Source material —
[Start of section]
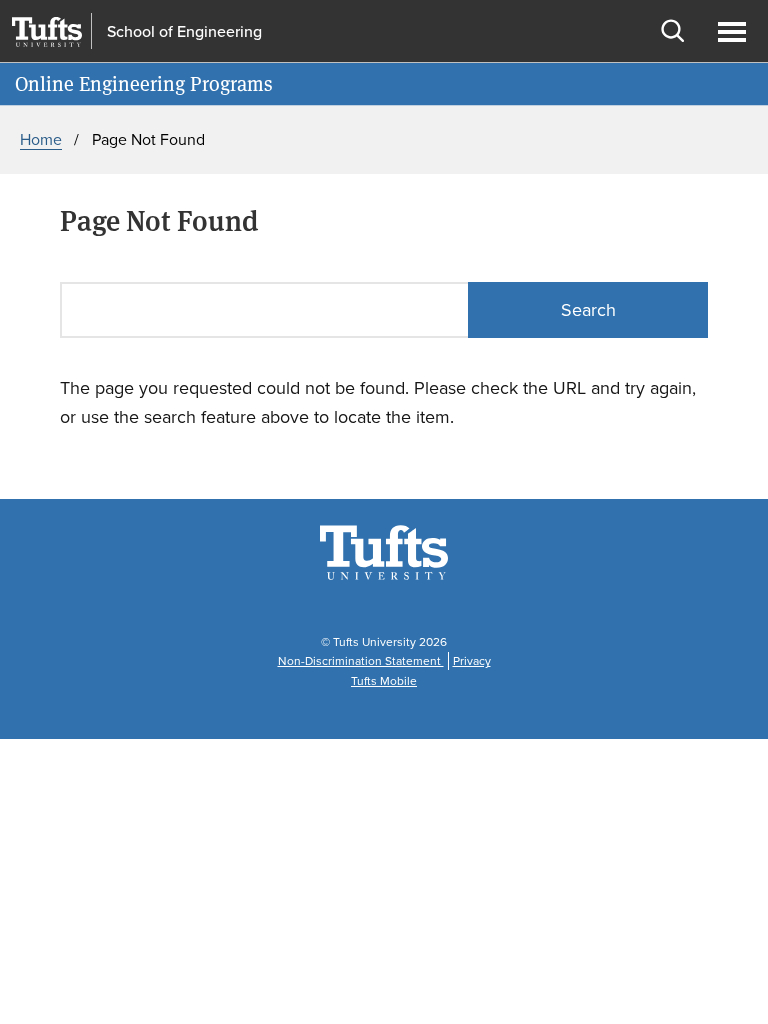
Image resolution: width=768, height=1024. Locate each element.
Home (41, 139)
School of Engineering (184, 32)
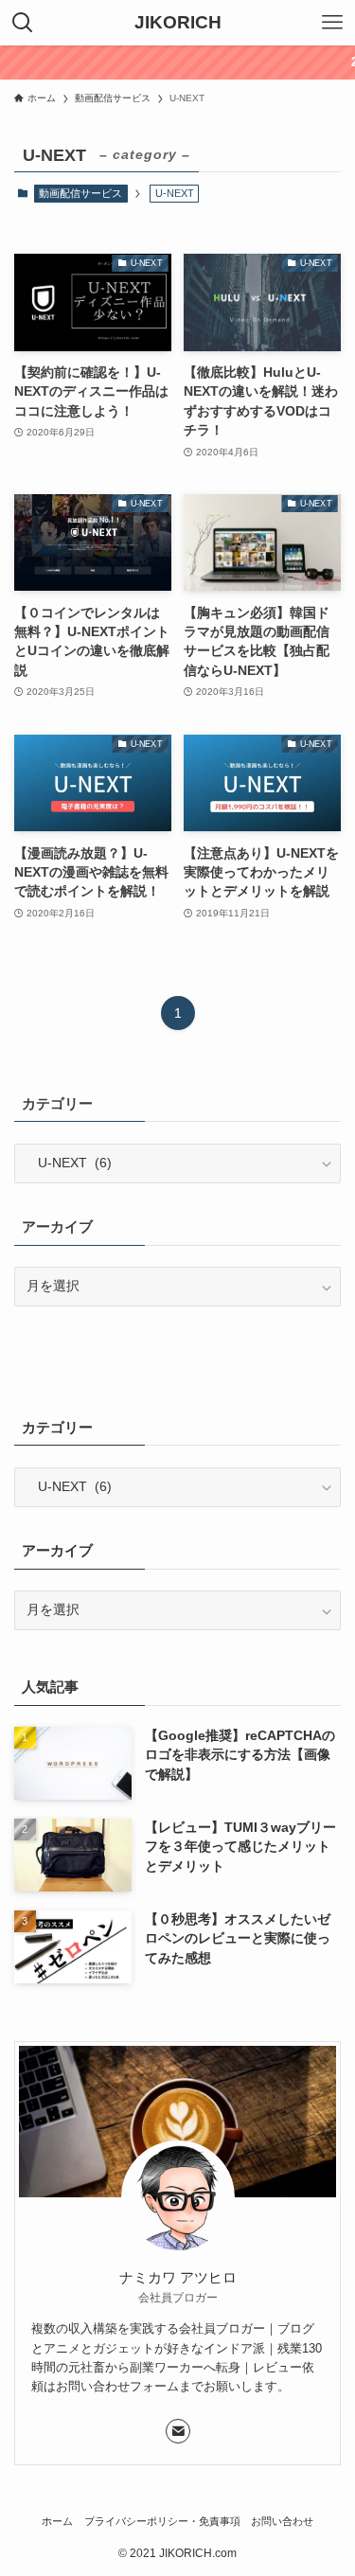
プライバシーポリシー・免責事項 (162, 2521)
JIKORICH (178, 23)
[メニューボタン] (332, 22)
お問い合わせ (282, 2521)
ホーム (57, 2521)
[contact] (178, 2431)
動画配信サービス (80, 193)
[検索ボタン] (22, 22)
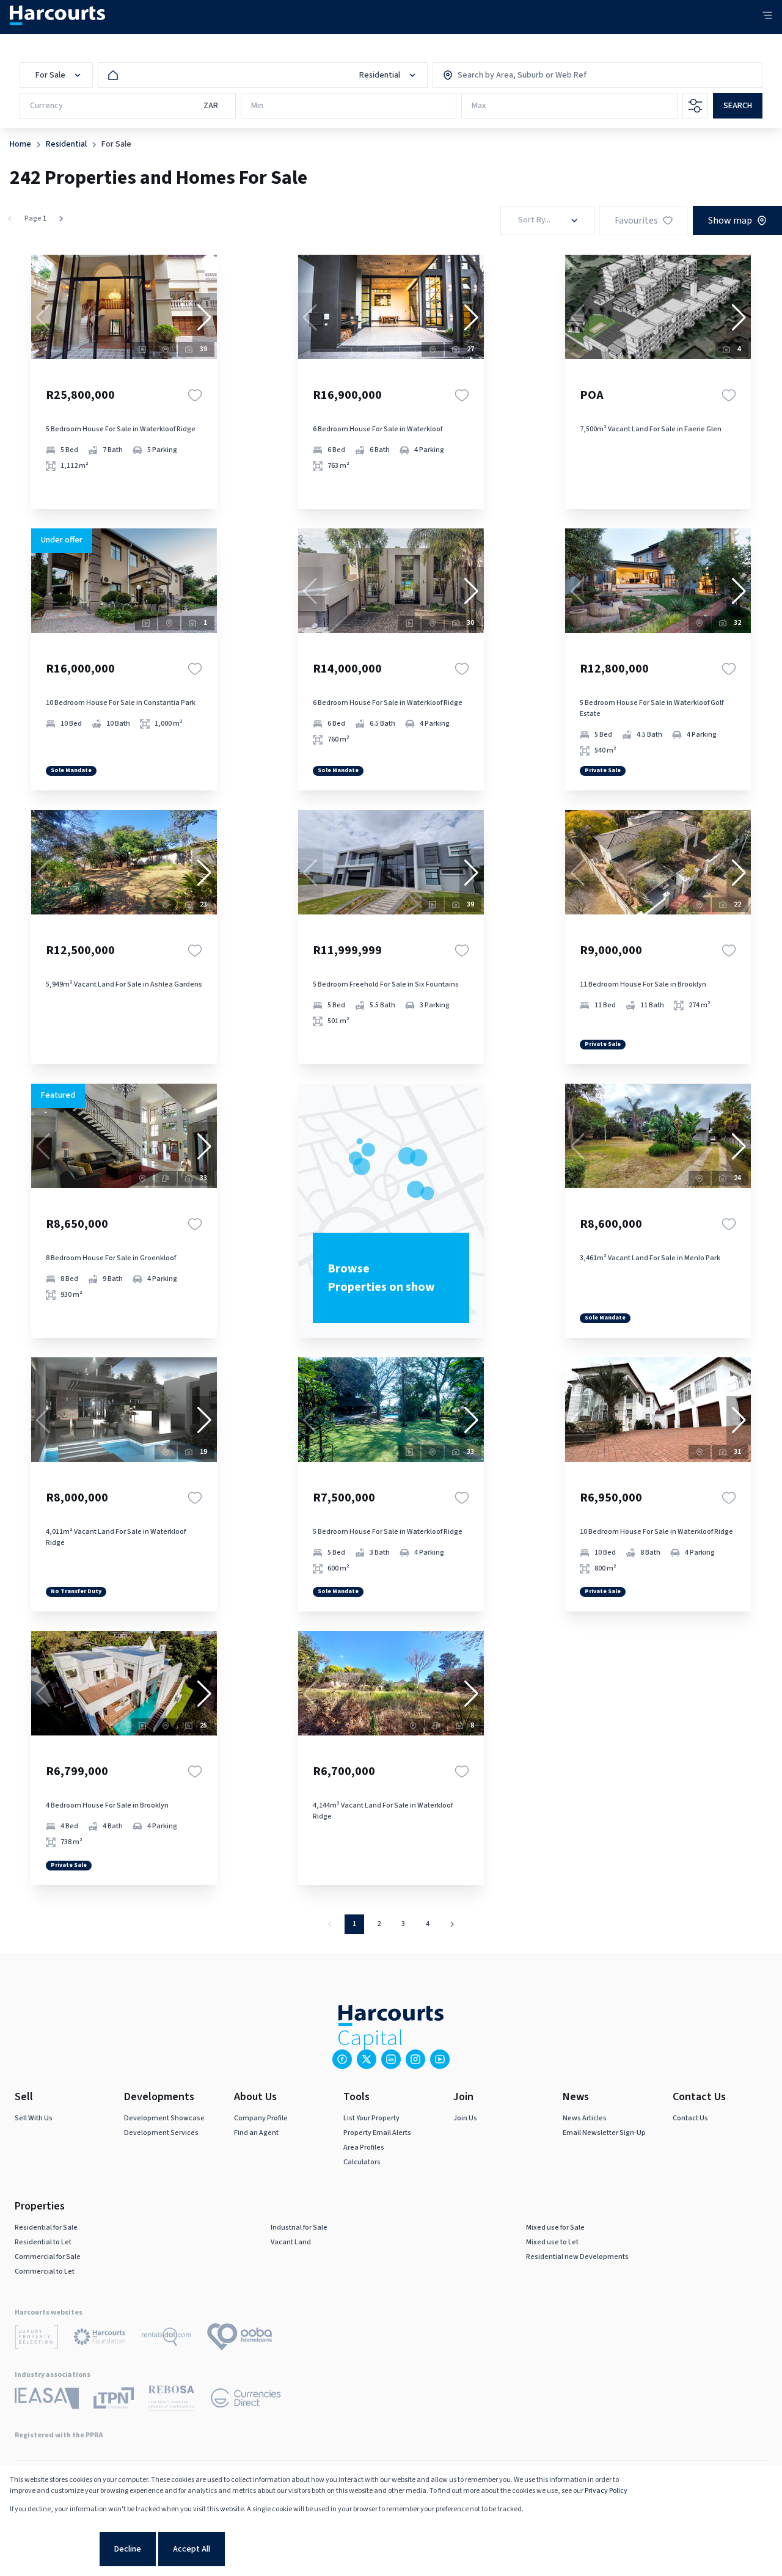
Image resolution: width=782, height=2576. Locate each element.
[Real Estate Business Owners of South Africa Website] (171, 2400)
[End of section]
[Start of section]
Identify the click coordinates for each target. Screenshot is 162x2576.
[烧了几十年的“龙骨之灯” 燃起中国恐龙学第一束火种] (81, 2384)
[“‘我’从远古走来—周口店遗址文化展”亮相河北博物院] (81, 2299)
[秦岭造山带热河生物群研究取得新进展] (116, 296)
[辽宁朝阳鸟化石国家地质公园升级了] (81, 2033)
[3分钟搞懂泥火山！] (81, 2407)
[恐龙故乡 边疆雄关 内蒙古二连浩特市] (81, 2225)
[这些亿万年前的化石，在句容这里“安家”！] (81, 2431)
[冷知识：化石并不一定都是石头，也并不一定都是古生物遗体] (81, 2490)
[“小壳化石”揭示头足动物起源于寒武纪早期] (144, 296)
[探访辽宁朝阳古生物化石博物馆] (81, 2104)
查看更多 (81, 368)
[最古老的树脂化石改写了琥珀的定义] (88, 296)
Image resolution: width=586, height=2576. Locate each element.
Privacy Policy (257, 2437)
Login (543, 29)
[End of section]
How to complete this task — In the listing above, find the line with "[contact] (178, 2431)" and output every line through the one with "[Real Estate Business", exactly, without the pictures.

Solution to the exercise —
[contact] (178, 2431)
動画配信サービス (80, 193)
[検索ボタン] (22, 22)
Image resolution: width=782, height=2576. Locate each element.
[Real Estate Business Owners of South Africa Website] (171, 2400)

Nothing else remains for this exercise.